REQUEST>
Arrange every line of the records below as a Markdown table with the columns "Row" and "Line," numbering the rows in order and leaving out blank lines.

Records excerpted from a collection:
※

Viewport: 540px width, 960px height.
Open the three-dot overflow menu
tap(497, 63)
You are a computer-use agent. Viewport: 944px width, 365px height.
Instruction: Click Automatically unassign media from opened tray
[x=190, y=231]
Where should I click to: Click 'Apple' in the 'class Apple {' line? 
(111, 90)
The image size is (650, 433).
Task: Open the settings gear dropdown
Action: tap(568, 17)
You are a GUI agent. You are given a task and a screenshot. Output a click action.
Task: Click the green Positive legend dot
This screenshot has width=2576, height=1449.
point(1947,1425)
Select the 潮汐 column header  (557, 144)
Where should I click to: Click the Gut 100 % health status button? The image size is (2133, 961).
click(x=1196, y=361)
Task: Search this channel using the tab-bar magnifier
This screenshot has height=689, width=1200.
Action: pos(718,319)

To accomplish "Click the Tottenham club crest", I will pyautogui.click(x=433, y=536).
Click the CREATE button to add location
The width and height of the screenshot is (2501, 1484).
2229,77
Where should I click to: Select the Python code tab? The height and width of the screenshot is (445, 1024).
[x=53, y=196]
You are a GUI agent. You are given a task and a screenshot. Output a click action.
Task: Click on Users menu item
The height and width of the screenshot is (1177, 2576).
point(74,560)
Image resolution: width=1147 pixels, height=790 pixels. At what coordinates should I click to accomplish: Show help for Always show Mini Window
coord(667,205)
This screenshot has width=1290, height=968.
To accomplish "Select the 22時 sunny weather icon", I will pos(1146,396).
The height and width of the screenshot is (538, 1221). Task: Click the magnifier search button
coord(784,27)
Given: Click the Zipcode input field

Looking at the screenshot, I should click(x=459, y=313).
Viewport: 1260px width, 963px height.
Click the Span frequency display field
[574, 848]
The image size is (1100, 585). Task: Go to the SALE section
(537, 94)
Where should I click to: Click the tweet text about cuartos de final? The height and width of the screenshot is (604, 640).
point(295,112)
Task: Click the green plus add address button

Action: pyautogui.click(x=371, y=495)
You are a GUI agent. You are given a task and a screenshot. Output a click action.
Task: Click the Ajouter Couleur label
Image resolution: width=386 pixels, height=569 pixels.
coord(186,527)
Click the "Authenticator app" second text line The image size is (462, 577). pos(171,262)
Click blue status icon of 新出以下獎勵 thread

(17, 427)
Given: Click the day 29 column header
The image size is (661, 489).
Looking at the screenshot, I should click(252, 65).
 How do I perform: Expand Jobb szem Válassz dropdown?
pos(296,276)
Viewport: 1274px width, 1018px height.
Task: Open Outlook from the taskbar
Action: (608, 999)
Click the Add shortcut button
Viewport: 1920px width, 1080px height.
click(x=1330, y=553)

※

WRITTEN SOLUTION>
| Row | Line |
|---|---|
| 1 | Viewport: 540px width, 960px height. |
| 2 | Open the three-dot overflow menu |
| 3 | tap(497, 63) |
| 4 | You are a computer-use agent. Viewport: 944px width, 365px height. |
| 5 | Instruction: Click Automatically unassign media from opened tray |
| 6 | [x=190, y=231] |
| 7 | Where should I click to: Click 'Apple' in the 'class Apple {' line?  |
| 8 | (111, 90) |
| 9 | The image size is (650, 433). |
| 10 | Task: Open the settings gear dropdown |
| 11 | Action: tap(568, 17) |
| 12 | You are a GUI agent. You are given a task and a screenshot. Output a click action. |
| 13 | Task: Click the green Positive legend dot |
| 14 | This screenshot has width=2576, height=1449. |
| 15 | point(1947,1425) |
| 16 | Select the 潮汐 column header  (557, 144) |
| 17 | Where should I click to: Click the Gut 100 % health status button? The image size is (2133, 961). |
| 18 | click(x=1196, y=361) |
| 19 | Task: Search this channel using the tab-bar magnifier |
| 20 | This screenshot has height=689, width=1200. |
| 21 | Action: pos(718,319) |
| 22 | To accomplish "Click the Tottenham club crest", I will pyautogui.click(x=433, y=536). |
| 23 | Click the CREATE button to add location |
| 24 | The width and height of the screenshot is (2501, 1484). |
| 25 | 2229,77 |
| 26 | Where should I click to: Select the Python code tab? The height and width of the screenshot is (445, 1024). |
| 27 | [x=53, y=196] |
| 28 | You are a GUI agent. You are given a task and a screenshot. Output a click action. |
| 29 | Task: Click on Users menu item |
| 30 | The height and width of the screenshot is (1177, 2576). |
| 31 | point(74,560) |
| 32 | Image resolution: width=1147 pixels, height=790 pixels. At what coordinates should I click to accomplish: Show help for Always show Mini Window |
| 33 | coord(667,205) |
| 34 | This screenshot has width=1290, height=968. |
| 35 | To accomplish "Select the 22時 sunny weather icon", I will pos(1146,396). |
| 36 | The height and width of the screenshot is (538, 1221). Task: Click the magnifier search button |
| 37 | coord(784,27) |
| 38 | Given: Click the Zipcode input field |
| 39 | Looking at the screenshot, I should click(x=459, y=313). |
| 40 | Viewport: 1260px width, 963px height. |
| 41 | Click the Span frequency display field |
| 42 | [574, 848] |
| 43 | The image size is (1100, 585). Task: Go to the SALE section |
| 44 | (537, 94) |
| 45 | Where should I click to: Click the tweet text about cuartos de final? The height and width of the screenshot is (604, 640). |
| 46 | point(295,112) |
| 47 | Task: Click the green plus add address button |
| 48 | Action: pyautogui.click(x=371, y=495) |
| 49 | You are a GUI agent. You are given a task and a screenshot. Output a click action. |
| 50 | Task: Click the Ajouter Couleur label |
| 51 | Image resolution: width=386 pixels, height=569 pixels. |
| 52 | coord(186,527) |
| 53 | Click the "Authenticator app" second text line The image size is (462, 577). pos(171,262) |
| 54 | Click blue status icon of 新出以下獎勵 thread |
| 55 | (17, 427) |
| 56 | Given: Click the day 29 column header |
| 57 | The image size is (661, 489). |
| 58 | Looking at the screenshot, I should click(252, 65). |
| 59 |  How do I perform: Expand Jobb szem Válassz dropdown? |
| 60 | pos(296,276) |
| 61 | Viewport: 1274px width, 1018px height. |
| 62 | Task: Open Outlook from the taskbar |
| 63 | Action: (608, 999) |
| 64 | Click the Add shortcut button |
| 65 | Viewport: 1920px width, 1080px height. |
| 66 | click(x=1330, y=553) |